§ **Task objective**: Write out the data exactly from its first line onward, ending with the line in which "This screenshot has width=206, height=150." appears.

[Dataset entries]
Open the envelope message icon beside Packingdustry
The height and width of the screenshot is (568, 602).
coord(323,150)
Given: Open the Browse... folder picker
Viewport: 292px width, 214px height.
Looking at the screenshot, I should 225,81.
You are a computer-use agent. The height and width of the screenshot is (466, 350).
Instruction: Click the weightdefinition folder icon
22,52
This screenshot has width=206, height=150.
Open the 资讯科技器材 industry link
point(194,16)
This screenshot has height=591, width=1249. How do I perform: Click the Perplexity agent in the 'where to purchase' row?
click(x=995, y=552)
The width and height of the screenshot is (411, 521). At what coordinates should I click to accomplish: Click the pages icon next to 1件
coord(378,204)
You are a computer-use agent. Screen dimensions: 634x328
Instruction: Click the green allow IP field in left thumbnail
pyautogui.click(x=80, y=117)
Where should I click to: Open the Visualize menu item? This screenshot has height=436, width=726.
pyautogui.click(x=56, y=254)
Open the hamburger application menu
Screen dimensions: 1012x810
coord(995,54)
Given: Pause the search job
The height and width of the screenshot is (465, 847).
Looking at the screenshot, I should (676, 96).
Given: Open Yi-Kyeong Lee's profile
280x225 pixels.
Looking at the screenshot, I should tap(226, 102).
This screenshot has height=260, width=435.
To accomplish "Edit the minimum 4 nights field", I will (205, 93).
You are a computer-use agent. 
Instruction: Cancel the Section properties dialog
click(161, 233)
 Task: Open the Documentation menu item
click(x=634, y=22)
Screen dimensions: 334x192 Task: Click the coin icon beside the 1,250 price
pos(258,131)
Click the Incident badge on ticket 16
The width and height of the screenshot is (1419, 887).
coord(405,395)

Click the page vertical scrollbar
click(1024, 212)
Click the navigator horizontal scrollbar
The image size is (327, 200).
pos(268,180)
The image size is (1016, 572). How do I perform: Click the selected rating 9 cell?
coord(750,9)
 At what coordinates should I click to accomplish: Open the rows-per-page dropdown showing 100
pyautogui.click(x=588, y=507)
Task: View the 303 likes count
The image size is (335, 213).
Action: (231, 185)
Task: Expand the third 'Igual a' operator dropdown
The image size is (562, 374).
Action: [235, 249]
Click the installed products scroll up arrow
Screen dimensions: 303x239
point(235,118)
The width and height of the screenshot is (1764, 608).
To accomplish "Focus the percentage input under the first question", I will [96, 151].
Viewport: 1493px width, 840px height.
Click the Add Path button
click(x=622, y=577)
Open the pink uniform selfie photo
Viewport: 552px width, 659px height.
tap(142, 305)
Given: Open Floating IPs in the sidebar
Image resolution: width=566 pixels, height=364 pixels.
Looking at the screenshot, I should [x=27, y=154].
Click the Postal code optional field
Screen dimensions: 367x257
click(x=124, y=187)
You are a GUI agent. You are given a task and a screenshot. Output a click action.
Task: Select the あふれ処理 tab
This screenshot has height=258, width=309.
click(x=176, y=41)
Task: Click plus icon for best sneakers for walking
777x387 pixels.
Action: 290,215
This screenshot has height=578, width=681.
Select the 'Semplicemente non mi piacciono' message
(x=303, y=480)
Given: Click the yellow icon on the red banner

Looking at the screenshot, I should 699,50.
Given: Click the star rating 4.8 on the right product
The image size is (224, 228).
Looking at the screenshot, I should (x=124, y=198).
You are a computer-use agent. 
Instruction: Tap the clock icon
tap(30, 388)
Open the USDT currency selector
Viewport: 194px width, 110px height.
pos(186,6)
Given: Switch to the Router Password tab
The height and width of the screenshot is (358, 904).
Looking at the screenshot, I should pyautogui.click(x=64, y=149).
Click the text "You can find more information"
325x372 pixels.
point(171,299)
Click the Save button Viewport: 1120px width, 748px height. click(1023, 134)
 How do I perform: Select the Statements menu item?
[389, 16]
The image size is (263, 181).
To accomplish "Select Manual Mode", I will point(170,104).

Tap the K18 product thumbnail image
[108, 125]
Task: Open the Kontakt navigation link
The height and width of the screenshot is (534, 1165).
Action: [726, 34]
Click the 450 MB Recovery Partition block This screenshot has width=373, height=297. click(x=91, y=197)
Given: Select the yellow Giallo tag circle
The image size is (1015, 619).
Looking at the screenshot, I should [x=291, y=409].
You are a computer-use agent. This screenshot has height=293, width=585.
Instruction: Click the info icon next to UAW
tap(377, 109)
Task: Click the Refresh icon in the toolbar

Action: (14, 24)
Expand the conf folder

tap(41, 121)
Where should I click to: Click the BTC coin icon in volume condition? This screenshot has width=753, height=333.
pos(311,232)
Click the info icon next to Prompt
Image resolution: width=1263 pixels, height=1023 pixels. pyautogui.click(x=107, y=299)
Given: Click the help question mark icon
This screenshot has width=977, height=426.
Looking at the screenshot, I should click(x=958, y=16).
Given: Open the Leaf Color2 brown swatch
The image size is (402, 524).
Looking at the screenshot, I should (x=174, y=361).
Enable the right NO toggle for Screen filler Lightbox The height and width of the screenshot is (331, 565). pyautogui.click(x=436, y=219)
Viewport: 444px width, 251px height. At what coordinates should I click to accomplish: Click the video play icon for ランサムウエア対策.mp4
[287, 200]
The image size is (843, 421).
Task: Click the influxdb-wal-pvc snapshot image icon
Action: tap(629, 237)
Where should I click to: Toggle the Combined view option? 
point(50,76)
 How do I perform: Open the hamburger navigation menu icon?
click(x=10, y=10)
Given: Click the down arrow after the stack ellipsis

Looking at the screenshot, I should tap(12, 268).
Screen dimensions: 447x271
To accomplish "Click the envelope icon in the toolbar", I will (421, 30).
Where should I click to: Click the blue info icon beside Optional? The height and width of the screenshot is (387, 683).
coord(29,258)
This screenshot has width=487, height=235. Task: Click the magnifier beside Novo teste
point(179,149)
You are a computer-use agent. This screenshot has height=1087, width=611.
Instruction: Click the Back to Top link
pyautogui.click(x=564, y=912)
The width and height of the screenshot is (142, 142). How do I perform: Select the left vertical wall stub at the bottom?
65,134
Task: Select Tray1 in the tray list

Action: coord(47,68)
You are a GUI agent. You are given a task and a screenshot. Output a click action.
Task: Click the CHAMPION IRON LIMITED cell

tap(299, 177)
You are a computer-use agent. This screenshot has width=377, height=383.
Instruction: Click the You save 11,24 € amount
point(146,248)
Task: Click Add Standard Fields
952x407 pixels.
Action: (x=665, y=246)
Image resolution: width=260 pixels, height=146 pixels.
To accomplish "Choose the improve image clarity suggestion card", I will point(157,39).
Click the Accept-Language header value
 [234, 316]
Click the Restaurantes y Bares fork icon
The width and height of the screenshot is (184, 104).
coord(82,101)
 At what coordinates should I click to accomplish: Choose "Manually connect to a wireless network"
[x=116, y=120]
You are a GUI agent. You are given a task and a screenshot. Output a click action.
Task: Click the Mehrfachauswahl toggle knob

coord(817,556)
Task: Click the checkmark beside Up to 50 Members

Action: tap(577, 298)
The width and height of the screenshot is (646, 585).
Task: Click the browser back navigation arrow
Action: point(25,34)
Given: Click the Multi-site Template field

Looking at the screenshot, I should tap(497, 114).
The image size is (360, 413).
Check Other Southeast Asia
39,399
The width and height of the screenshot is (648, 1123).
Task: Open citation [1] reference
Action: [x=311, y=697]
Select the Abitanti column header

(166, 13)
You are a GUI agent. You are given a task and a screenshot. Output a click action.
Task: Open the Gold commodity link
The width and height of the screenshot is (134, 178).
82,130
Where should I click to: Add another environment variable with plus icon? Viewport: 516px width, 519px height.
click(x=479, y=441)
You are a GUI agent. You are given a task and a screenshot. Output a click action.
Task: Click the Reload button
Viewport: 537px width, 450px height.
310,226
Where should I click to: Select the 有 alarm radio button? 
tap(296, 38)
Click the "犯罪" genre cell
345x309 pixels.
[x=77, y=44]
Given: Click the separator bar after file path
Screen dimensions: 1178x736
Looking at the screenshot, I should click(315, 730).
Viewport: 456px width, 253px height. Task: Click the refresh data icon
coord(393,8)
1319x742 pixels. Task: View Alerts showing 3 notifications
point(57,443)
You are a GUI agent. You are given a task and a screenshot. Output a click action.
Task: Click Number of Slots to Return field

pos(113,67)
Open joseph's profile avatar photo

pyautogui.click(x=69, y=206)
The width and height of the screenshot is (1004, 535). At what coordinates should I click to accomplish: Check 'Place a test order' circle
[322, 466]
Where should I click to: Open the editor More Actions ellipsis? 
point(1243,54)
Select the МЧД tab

§ **Exercise output**:
Open the envelope message icon beside Packingdustry
The height and width of the screenshot is (568, 602).
coord(323,150)
Given: Open the Browse... folder picker
Viewport: 292px width, 214px height.
Looking at the screenshot, I should 225,81.
You are a computer-use agent. The height and width of the screenshot is (466, 350).
Instruction: Click the weightdefinition folder icon
22,52
This screenshot has width=206, height=150.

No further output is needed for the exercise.